Of course, the non-readers DO have an advantage -- they've had to claw through the thing so many times, by the time they've learned it, it's memorized! If sight-readers get self-satisfied after a successful read-through, they can get too lazy to really incorporate it in their memory, which is a key to really good playing. Even when I am playing a Beethoven sonata, say, after several playings, I may have the notes in front of me, but it is through my memory that the depth of the music occurs. It's like a picture of a friend, child or spouse: if some wag photo-shopped even a tiny change to the image, you would know it immediately. You haven't tried to memorize their face, and probably couldn't draw it from memory; but it really exists in your memory. The notes on the page are only an aid to help you recall what you really have memorized.
Yea, that's a nice thing. I've lost some of it, but it takes me little time to pick it back up. However, since my main instrument is guitar, sight reading can become a hindrance if that makes any sense.
God knew what he was doing when He made memories and central nervous systems. Can you imagine a computer that could take any form of data you put into it - typewriter, manuscript, floppy, CD or the new-whacky tiny digital things, and instantly process it and get it right? But that's how He built our Memory and various gearboxes. The wonder of His love!
Yeah, a plus to being able to read music is that if you have good timing (via metronome, etc) you won't even have to hear the song beforehand.
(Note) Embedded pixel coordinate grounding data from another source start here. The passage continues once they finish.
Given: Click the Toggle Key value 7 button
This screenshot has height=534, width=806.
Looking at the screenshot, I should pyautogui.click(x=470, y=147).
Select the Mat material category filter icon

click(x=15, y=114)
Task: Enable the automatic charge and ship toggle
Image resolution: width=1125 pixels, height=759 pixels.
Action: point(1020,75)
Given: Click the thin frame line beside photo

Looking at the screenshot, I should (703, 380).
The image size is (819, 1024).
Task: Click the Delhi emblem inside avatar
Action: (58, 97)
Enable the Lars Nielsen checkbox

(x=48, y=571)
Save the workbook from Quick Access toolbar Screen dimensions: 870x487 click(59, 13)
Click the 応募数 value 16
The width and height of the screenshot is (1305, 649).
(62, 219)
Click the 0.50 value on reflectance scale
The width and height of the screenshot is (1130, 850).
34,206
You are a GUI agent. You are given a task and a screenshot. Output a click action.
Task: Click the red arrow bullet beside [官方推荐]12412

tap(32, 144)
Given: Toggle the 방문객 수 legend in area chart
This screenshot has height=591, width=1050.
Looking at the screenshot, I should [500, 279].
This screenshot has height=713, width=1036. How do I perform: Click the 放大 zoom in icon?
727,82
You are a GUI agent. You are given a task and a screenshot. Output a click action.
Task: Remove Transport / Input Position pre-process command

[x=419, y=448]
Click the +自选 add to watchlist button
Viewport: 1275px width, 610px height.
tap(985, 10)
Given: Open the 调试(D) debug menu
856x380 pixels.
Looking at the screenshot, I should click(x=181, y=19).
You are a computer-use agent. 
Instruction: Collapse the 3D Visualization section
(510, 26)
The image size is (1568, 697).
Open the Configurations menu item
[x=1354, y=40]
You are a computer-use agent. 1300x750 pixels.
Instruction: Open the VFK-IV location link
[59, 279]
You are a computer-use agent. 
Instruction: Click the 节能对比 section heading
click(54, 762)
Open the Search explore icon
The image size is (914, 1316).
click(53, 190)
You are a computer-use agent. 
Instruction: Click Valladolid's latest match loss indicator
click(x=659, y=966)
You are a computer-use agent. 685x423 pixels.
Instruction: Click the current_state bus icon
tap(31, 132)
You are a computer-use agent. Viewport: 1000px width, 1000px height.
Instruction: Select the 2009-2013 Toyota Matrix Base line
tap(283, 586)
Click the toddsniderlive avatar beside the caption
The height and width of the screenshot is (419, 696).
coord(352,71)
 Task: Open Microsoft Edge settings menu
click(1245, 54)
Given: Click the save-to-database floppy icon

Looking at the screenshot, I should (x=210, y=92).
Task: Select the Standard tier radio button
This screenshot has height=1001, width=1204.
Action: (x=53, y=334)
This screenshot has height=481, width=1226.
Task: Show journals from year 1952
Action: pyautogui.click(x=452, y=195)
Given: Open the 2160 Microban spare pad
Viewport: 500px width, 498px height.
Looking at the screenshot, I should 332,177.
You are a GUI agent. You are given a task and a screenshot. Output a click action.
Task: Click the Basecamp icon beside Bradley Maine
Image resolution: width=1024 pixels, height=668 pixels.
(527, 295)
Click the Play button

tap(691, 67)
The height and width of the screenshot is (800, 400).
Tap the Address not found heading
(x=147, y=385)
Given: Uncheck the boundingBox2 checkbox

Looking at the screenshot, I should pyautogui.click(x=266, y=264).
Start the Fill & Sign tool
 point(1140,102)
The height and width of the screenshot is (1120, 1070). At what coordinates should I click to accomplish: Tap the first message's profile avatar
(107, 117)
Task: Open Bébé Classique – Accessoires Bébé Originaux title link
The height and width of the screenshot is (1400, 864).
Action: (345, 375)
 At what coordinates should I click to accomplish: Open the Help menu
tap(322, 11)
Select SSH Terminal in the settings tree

A friend once said to me - it's one thing to be able to play by ear and make your own music but it's another thing when you are in studio and someone plops piece of paper in front of you and says "Here, play this".
It's like right now I'm trying to fix my lawn mower and I took it totally apart and put it back together and it ran for twenty minutes, then quit, and the guy at the shop spoke in unknown tongues about it for ten minutes and used the word "magneto."
I have used magnetos unknowingly for forty-four of my sixty-two years, but only yesterday did I actually hold one in my hand - and now I am sitting on a block of wood in front of my mower, sight-reading a "score" by an alien composer.
Life itself is sight-reading, in a sense; but by faith we can live the 99% we don't understand.
Because of my classical training, I started out playing the piano score almost exactly, and so what I had to do was the opposite! But I agree that being able to read the notes is an advantage. I play the organ sometimes, and over there you pretty well have to play what's written!
Yeah. There was a time in a concert when I had a memory lapse and had to make up Bach-sounding runs in the opening of a fantasia. I had, literally, to wring out my shirt at intermission! Terrifying to try to imitate the masters, even with the time to write it down. . I made my own cadenza on Bach's Passacaglia in C, and rewrote it several times; but it always ended up sounding like Liszt. When you hear a person who can improve on anything in music from those masters, you have heard something wonderful and rare.
In fact, that's why, I would say, many people find classical music to be "hard", or even "difficult to listen to." The compelling vision of the author drives them to write so specifically to the idea they have conceived, that to express it maturely requires working it out in a way that requires very specific technique.
If you want a real challenge, try writing something easy -- say a melody and chords to a Scripture -- that, once it's written, no one would really want to alter the melody.